From his spot on the floor, Fox grinned. "Yeah. I say as soon as the snow melts enough for us to get through it, we go to the clearing. We go to the Pagan Stone, all of us together. And we double-dog dare the son of a bitch."
IT SOUNDED GOOD IN THEORY. IT WAS A DIFFERENT matter, in Cal's mind, when you added the human factor. When you added Quinn. He'd taken her there once before, and he'd zoned out, leaving her alone and vulnerable.
And he hadn't loved her then.
He knew there was no choice, that there were bigger stakes involved. But the idea of putting her at risk, at deliberately putting her at the center of it with him, kept him awake and restless.
He wandered the house, checking locks, staring out windows for any glimpse of the thing that stalked them. The moon was out, and the snow tinted blue under it. They'd be able to shovel their way out the next day, he thought, dig out the cars. Get back to what passed for normal within a day or two.
He already knew if he asked her to stay, just stay, she'd tell him she couldn't leave Layla and Cybil on their own. He already knew he'd have to let her go.
He couldn't protect her every hour of every day, and if he tried, they'd end up smothering each other.
As he moved through the living room, he saw the glow of the kitchen lights. He headed back to turn them off and check locks. And there was Gage, sitting at the counter playing solitaire with a mug of coffee steaming beside the discard pile.
"A guy who drinks black coffee at one a.m. is going to be awake all night."
"It never keeps me up." Gage flipped a card, made his play. "When I want to sleep, I sleep. You know that. What's your excuse?"
"I'm thinking it's going to be a long, hard, messy hike into the woods even if we wait a month. Which we probably should."
"No. Red six on black seven. You're trying to come up with a way to go in without Quinn. Without any of them, really, but especially the blonde."
"I told you how it was when we went in before."
"And she walked out again on her own two sexy legs. Jack of clubs on queen of diamonds. I'm not worried about her. I'm worried about you."
Cal's back went up. "Is there a time I didn't handle myself?"
"Not up until now. But you've got it bad, Hawkins. You've got it bad for the blonde, and being you, your first and last instinct is going to be to cover her ass if anything goes down."
"Shouldn't it be?" He didn't want any damn coffee, but since he doubted he'd sleep anyway, he poured some. "Why wouldn't it be?"

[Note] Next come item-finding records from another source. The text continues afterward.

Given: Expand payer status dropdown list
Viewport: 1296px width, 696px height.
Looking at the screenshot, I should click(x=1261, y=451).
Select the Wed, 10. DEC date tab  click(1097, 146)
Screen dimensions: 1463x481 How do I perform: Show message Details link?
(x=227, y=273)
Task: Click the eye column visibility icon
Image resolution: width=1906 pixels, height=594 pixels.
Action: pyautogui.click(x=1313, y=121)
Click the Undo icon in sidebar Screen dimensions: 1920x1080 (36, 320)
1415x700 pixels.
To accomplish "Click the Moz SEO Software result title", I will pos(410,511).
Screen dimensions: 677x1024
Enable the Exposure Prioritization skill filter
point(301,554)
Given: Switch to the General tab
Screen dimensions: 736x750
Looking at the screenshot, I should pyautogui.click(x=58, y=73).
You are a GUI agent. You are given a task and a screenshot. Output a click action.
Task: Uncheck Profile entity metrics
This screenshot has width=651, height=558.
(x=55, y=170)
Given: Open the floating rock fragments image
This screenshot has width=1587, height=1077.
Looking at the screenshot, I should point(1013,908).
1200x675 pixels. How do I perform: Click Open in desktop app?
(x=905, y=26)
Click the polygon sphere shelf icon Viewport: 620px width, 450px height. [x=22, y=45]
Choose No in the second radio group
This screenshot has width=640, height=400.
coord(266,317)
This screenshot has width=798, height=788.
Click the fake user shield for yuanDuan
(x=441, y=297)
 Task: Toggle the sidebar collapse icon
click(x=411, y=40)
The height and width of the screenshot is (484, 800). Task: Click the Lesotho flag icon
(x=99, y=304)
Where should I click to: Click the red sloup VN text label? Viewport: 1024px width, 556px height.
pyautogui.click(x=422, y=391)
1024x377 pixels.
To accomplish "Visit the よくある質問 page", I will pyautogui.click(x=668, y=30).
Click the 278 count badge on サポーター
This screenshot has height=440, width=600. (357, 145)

"I'd lay money that your blonde can handle herself. Doesn't mean you're wrong, Cal. I imagine if I had a woman inside me the way she's inside you, I wouldn't want to put how she handled herself to the test. The trouble is, you're going to have to."
"I never wanted to feel this way," Cal said after a moment. "This is a good part of the reason why. We're good together, Gage."
"I can see that for myself. Don't know what she sees in a loser like you, but it's working for her."
"We could get better. I can feel we'd just get better, make something real and solid. If we had the chance, if we had the time, we'd make something together."
Casually, Gage gathered up the cards, shuffled them with a blur of speed. "You think we're going down this time."
"Yeah." Cal looked out the window at the cold, blue moonlight. "I think we're going down. Don't you?"
"Odds are." Gage dealt them both a hand of blackjack. "But hell, who wants to live forever?"
"That's the problem. Now that I've found Quinn, forever sounds pretty damn good." Cal glanced at his hole card, noted the king to go with his three. "Hit me."
With a grin, Gage flipped over a nine. "Sucker."